If you're a woman, then you probably already know from personal experience that being in a relationship won't protect you from frequently experiencing street harassment, judgement about your lifestyle, negative comments about your looks, unsolicited advice about your fertility, or sexism at work. The fact is, single or not, women are constantly being told that they should smile more, dress differently, be less intimidating, settle down, or avoid doing anything even remotely dangerous without a companion. That said, I think we can all agree the creepy things people say to single women — or even just unmarried women — are often more inappropriate and intrusive than the weird things people say to women in long-term relationships.
Personally, I'm more T-Swift than Ilana Wexler when it comes to sex and relationships, so I really haven't spent that much of my adult life as a single lady. Even so, I did spend the past year single, and I'm no stranger to the figurative downpour of creepy comments that single women hear on a regular basis. In fact, even now, unless my dude is physically with me when I go places, pretty much everyone I come into contact with treats me like I'm single because I'm not wearing a wedding band — and it's not always a pleasant experience.
Here are just a few of the creepy things I've heard as a single woman, and why they're total bullsh*t.
"How long has it been for you?"
I wish I could say I've only heard this question coming from my best friends and gynecologists, but unfortunately, I cannot. For whatever reason, the majority of people seem to think this is an acceptable question to ask of single women, (and perhaps just single people in general) — but it really couldn't be more personal or inappropriate. Whether they're referring to your last date or your last sexual experience, this just isn't an OK question to ask anyone. Don't hesitate to call out the next person who asks you this. It's a creepy thing to say, and they should know that.
"Don't you ever get scared living all alone?"
I understand that this question typically comes from a place of genuine concern, but that doesn't make it any less creepy, sexist, patronizing, or unnecessary. Questions like these insinuate that women living alone are a horror movie waiting to happen, which is creepy as all hell — but this question also suggests that women need a protector of sorts to live successfully, and that's just total crap.
In fact, 54 percent of women were living independently in 2013 — compared to just 46 percent of men — so living alone as a single woman is actually the norm these days. Moreover, not only do the majority of single women live alone, but women who live by themselves are also reportedly more successful than women who choose not to live alone and men who do opt to live by themselves. Thirty-eight percent of women living independently in 2013 had a professional job, but only 28 percent of women living with others and 24 percent of men living solo could say the same thing. On top of all that, thanks to things like home security systems, dogs that bark, locks on doors, and being a legal adult, there's absolutely no reason for women to fear living alone. This question couldn't be more bogus, and everyone needs to stop asking it.

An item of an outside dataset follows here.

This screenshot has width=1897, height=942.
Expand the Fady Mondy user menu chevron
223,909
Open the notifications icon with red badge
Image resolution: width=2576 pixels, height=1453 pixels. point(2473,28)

"Guys must be after you all the time."
While I think this is generally meant to be taken as a compliment, it always leaves me feeling super creeped out — mainly because the wording of this phrase is so threatening. This comment does a disservice to men as well, because it paints all single men as these aggressive, sex-crazed weirdos that will stop at nothing to bed all single ladies in their general vicinity.
"Aren't you nervous to travel by yourself?"

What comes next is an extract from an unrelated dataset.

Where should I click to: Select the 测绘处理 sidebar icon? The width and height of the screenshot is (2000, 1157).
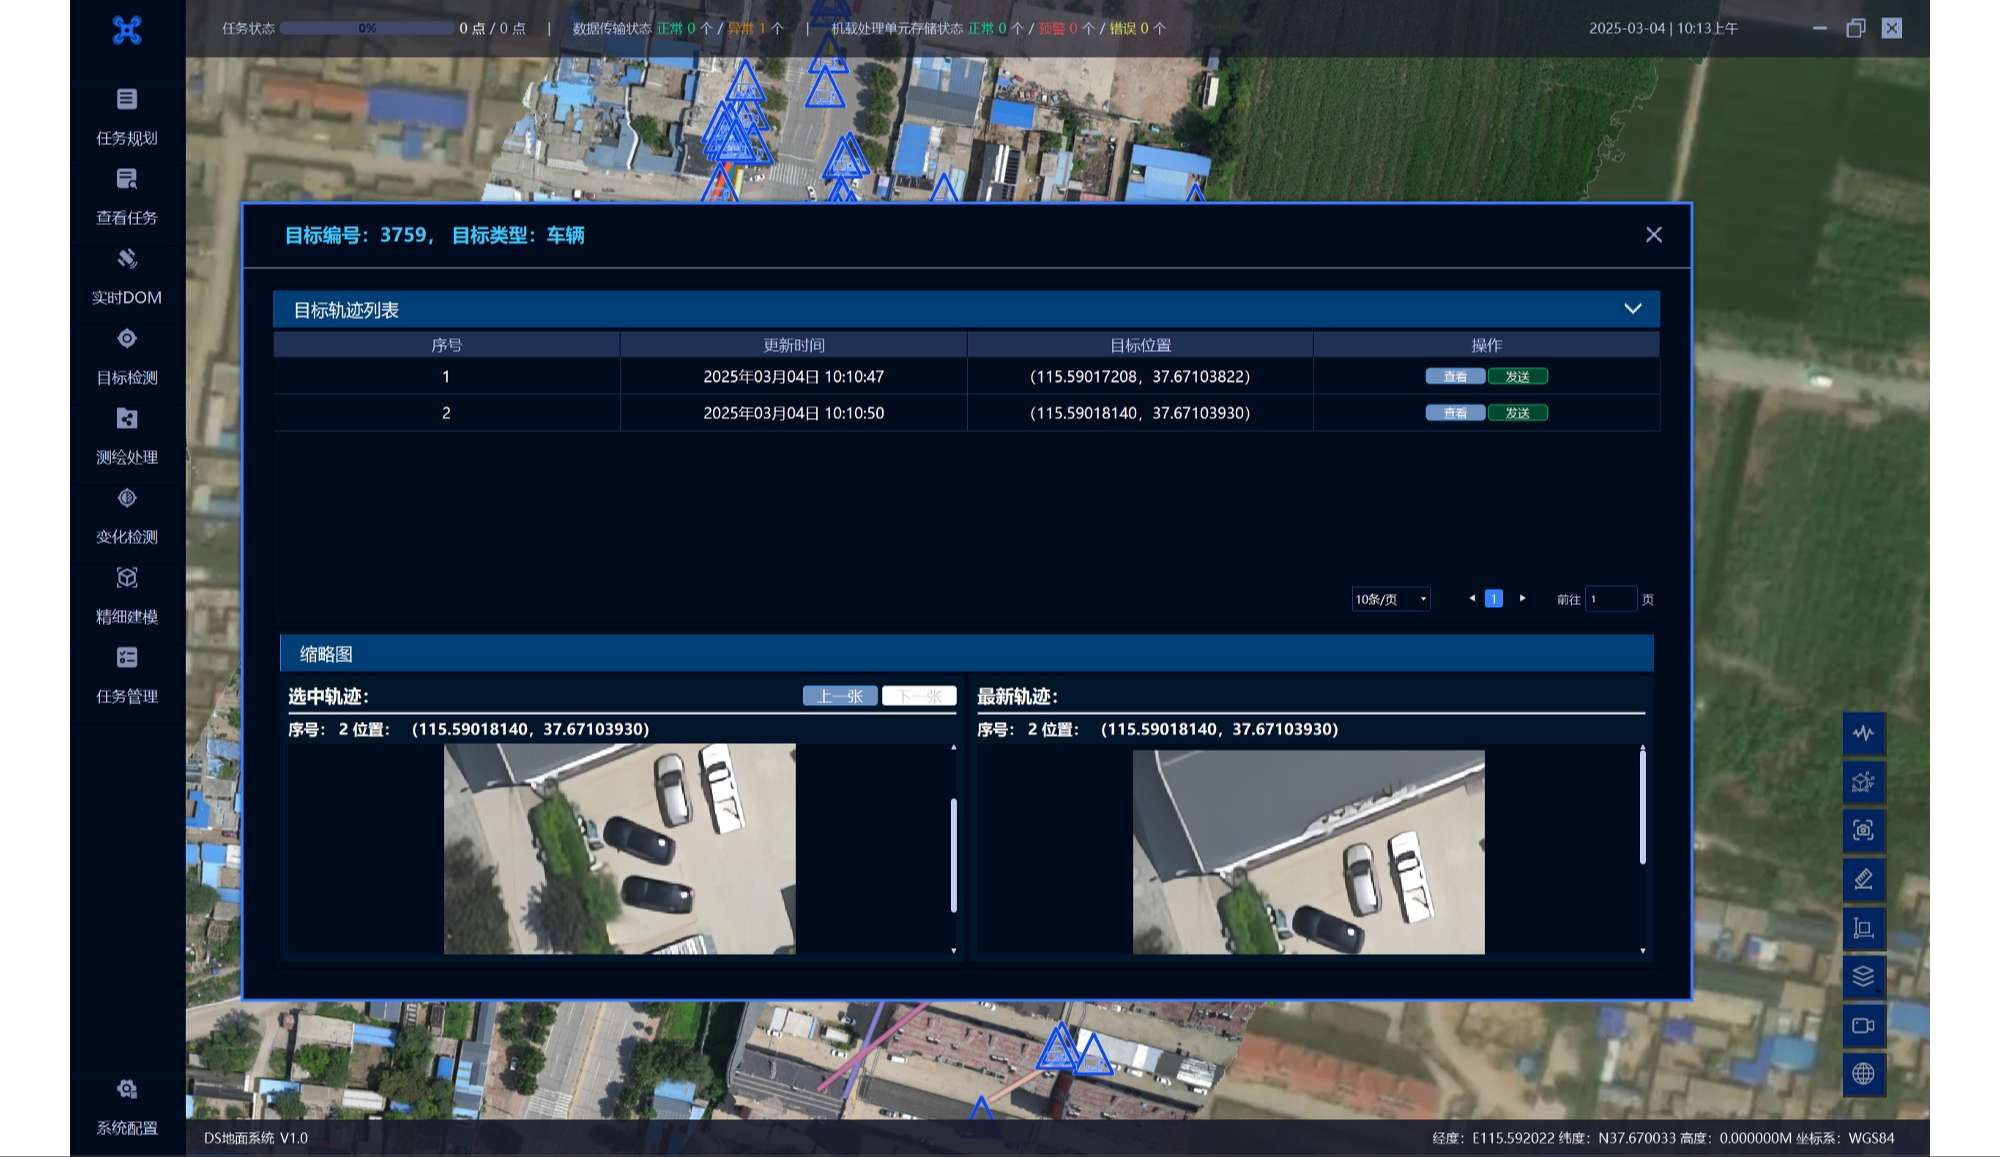tap(126, 419)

Speaking as a woman who has traveled solo in the United States and abroad regardless of my relationship status, I can tell you from personal experience that women get asked this question pretty much any time they travel alone. It's a creepy question to ask because it insinuates that women are never truly safe unless they're with other people — a sentiment that infantilizes women and perpetuates rape culture simultaneously. As long as this kind of thinking persists in our society, women will continue to fear being targeted while traveling solo — but if you do it mindfully, traveling alone as a woman is perfectly safe.
"You know, women lose most of their eggs in their 30s."
Yes, fertility does decline in women by their mid-30s, so this statement isn't completely incorrect. It is, however, a super messed-up thing to say to single women for a number of reasons. First off, giving anyone unsolicited advice about their reproductive organs is creepy, and I don't know why that's so difficult for the majority of people to understand. Secondly, an increasing number of single women don't want to have kids — ever. The number of U.S. women forgoing motherhood has doubled since 1970, making questions like this hit the trifecta of creepy, offensive, and pointless.
"If I were single, I'd totally try to get with you."
Aside from the times my lady friends have said this to me in jest, this comment — which is pretty much always unsolicited in my experience — has always seemed creepy to me. It suggests that single women will take anyone who will have them, when in reality, most single women are unattached by choice. I've seen queer girls say this to the single lesbians that they meet, and I've heard dudes with girlfriends say it to me on more than occasion. In both situations, this comment only succeeded in weirding out its recipients. So let's just stop saying it, OK?